Ce qui nous intéresse ce matin, c'est l'aspect relevant du blanchiment d'argent. L'affaire Swissleaks était l'occasion pour moi de revenir sur une affaire importante de blanchiment qui n'impliquait pas que HSBC, mais aussi l'Union bancaire privée et EFG. Ces trois banques, toutes basées à Genève, ont servi de tirelire au clan de l'ancien dictateur tunisien Ben Ali.
En 2012 et 2013, la FINMA a jugé que ces banques n'avaient pas respecté leur obligation de diligence à l'égard de cette clientèle sensible. Les contrôles avaient failli à l'ouverture des comptes et/ou au moment de vérifier l'arrière-fond économique de dizaines de transactions. Autrement dit, ces établissements ont pu être utilisés pour blanchir de l'argent obtenu dans des conditions douteuses par des membres du clan Ben Ali.

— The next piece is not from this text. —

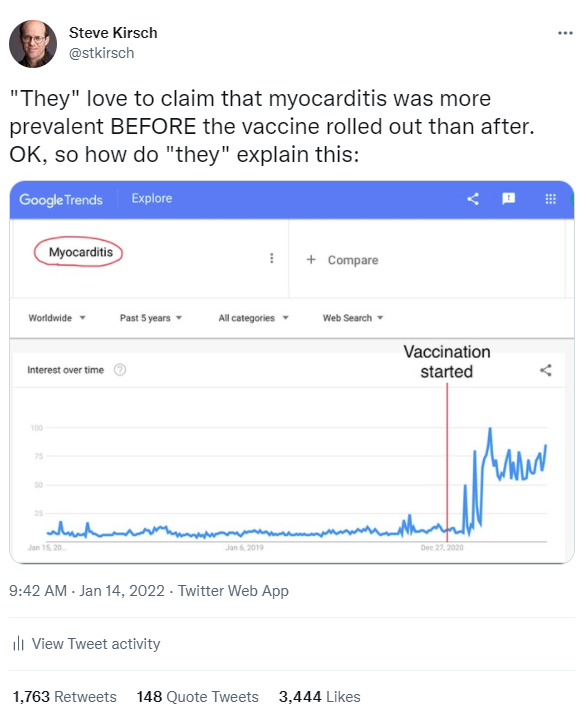The height and width of the screenshot is (714, 586).
Task: Open the Myocarditis term's vertical dots menu
Action: coord(272,258)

Mon initiative ne vise pas à revenir sur ces affaires, que ce soit concernant le traitement judiciaire de Swissleaks ou les sanctions ou demandes faites à ces trois banques. Entre-temps, HSBC a d'ailleurs fait savoir qu'elle avait revu ses procédures. Je ne veux pas non plus définir de nouvelles missions à la FINMA, sa tâche première de surveillance me suffisant amplement. Mais ce qui a été frappant dans cette histoire, c'est que c'est par hasard que la FINMA a découvert, des années plus tard, les manquements des banques et le risque de blanchiment d'argent. Ce hasard correspond à un grand événement politique: le Printemps arabe. Si cet événement de grande ampleur n'avait pas eu lieu, et donc s'il n'y avait pas eu un environnement permettant de poser aux banques des questions sur plusieurs pays - pas uniquement la Tunisie d'ailleurs -, ces dernières auraient continué leurs pratiques, la FINMA n'aurait pas investigué, et la Suisse aurait cautionné à son insu du blanchiment d'argent.

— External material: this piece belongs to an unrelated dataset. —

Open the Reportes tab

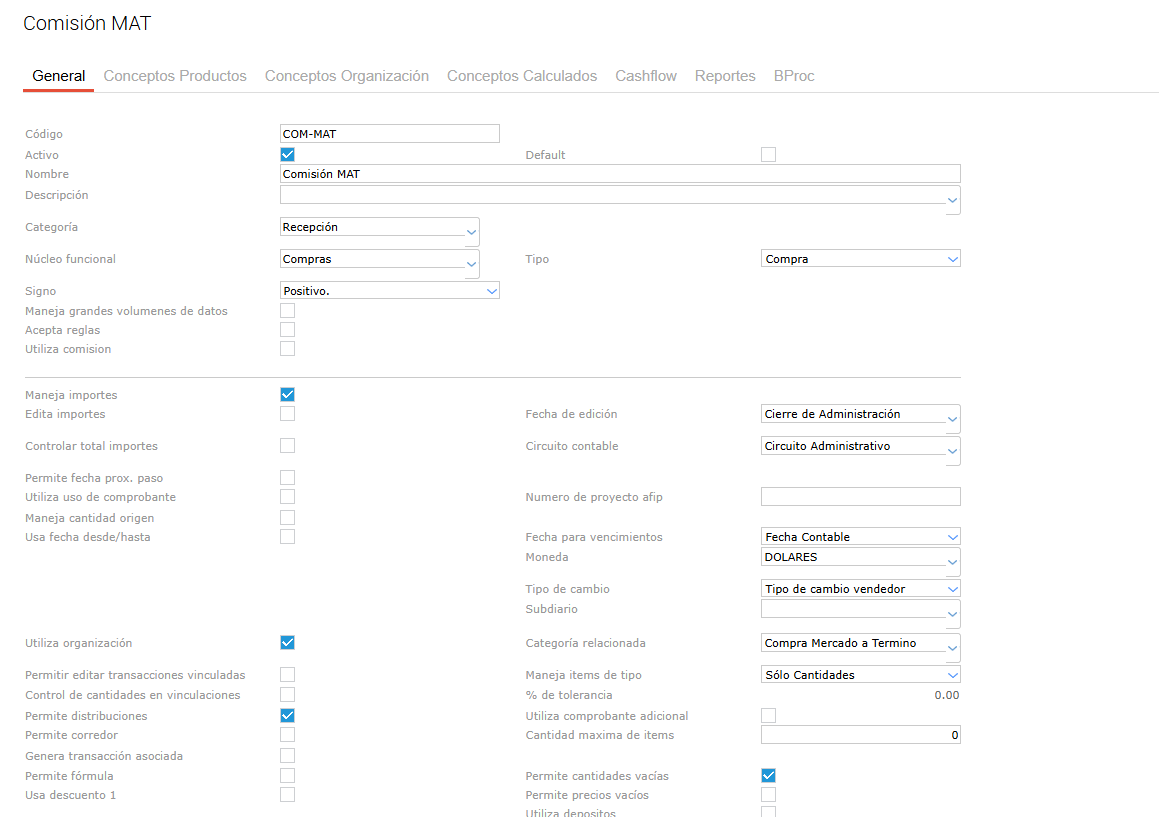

C'est sur cet aspect que je souhaite que nous intervenions en introduisant deux nouveaux mécanismes. Je précise: je ne souhaite pas de nouvelles missions, mais de nouveaux mécanismes. Le premier consiste en des contrôles sur la capacité des banques à dépister le blanchiment, et le second en la publication automatique des contrôles effectués en matière de blanchiment, du nom des banques contrôlées et des mesures éventuelles ou sanctions prononcées.
S'agissant du premier mécanisme, il s'agit de conduire des enquêtes systématiques visant à dépister les failles des systèmes antiblanchiment. La nature des tests devrait faire l'objet d'une réflexion plus poussée, mais on pourrait imaginer des recherches qui ressembleraient à celles que la FINMA a entreprises dans la foulée du Printemps arabe avec les personnes exposées politiquement dont le nom figurait sur l'ordonnance de blocage du Conseil fédéral.

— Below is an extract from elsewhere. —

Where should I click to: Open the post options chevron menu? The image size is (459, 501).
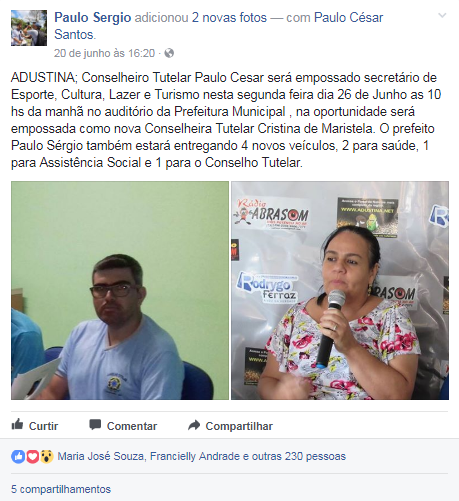pyautogui.click(x=442, y=15)
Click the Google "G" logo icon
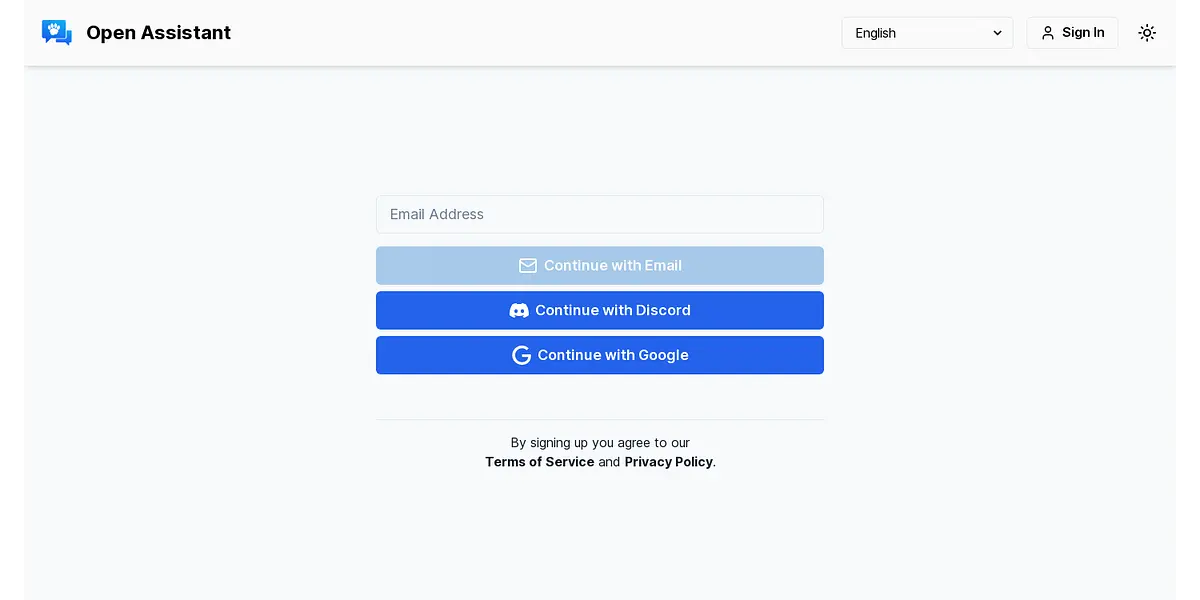 521,355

On les ferait dans ce cas à froid. Il n'y aurait pas besoin de faire figurer des noms sur l'ordonnance, mais on consulterait la liste des banques relative aux personnes exposées politiquement ou on se réfèrerait aux manquements des banques relatifs à ces listes.
Par ailleurs, l'exigence de publication, qui est le second mécanisme, est un point essentiel ayant plusieurs effets. Tout d'abord, exiger des banques qu'elles soient propres et qu'elles exercent leur devoir de diligence est une arme dissuasive et/ou incitative, parce que la réputation de la banque représente 70 pour cent de son succès. Ensuite, notre société demande aujourd'hui de pouvoir avoir confiance en ses institutions, en la FINMA, en l'autorité de surveillance. Dévoiler le nom des banques contrôlées et les éventuelles sanctions revient à instaurer un climat serein dans toute cette problématique.
C'est pour cela que je vous invite à soutenir la présente initiative parlementaire, qui ne peut qu'amener du positif pour la Suisse et les banques suisses, et ce sans changer les missions de la FINMA, puisqu'il s'agit d'un sujet qui donne lieu à de nombreuses controverses.